___ Page

Monday, October 26, 2009

Book Review: The Chemistry of Evolution

This book by R.J.P. Williams and J.R.R. Frausto Da Silva is a little 450-page version of a chemist's story about evolution. I have tagged and marked it up and thought about it so much all I can say is for the review wait for the Weter Lecture!

The only additional thing I have to say is that, you know how sometimes some people say there's hole in that plot (of a movie or something) big enough to drive a truck through? There's no such holes in the substance of this book, but the implications are so vast that I feel like there's holes in that sense to drive through -- questions to answer, and freeways to drive down. So in a book of science, a discussion of "holes big enough to drive a truck through" doesn't have to be pejorative -- in this case it's a very good thing because there's a lot of thinking left to do.

Now for the time to do it ...

11 comments:

Eric Sherman said...

Hi Ben,

Did you ever write a complete review of this book or give a lecture that is downloadable?

Very interested,
Eric

BenMc said...

Thanks for your interest. It's scheduled for Feb. 2 2010. It should be on iTunesU within a week or two after that (I'm sure I'll post something about that when it's up). I'll use the RJPW book as a "chemical story" of creation and then I'll talk about other stories of creation. I'm at work on it now ...

Eric Sherman said...

Ummm..,would you like to form a book club? You could send this book to me to borrow and I could send you a couple of magazines:-) Expensive book!

BenMc said...

______
___ Information shown

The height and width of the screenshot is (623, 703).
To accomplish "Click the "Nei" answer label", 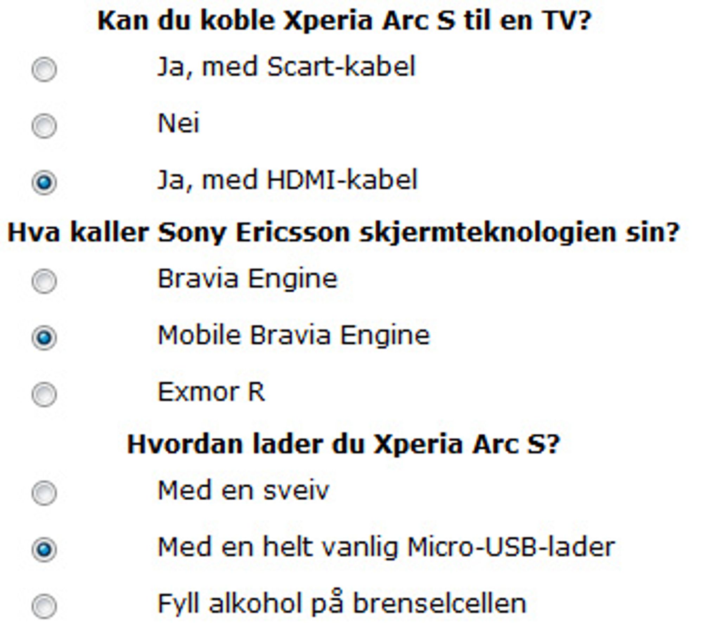I will pyautogui.click(x=179, y=123).
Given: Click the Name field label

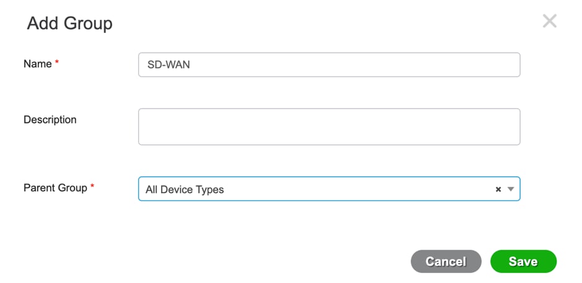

______

Exercise aim:
According to the book review, who wrote The Chemistry of Evolution? The material placed after the book review stands on its own and is unrelated to it.

Exercise solution:
R.J.P. Williams and J.R.R. Frausto Da Silva.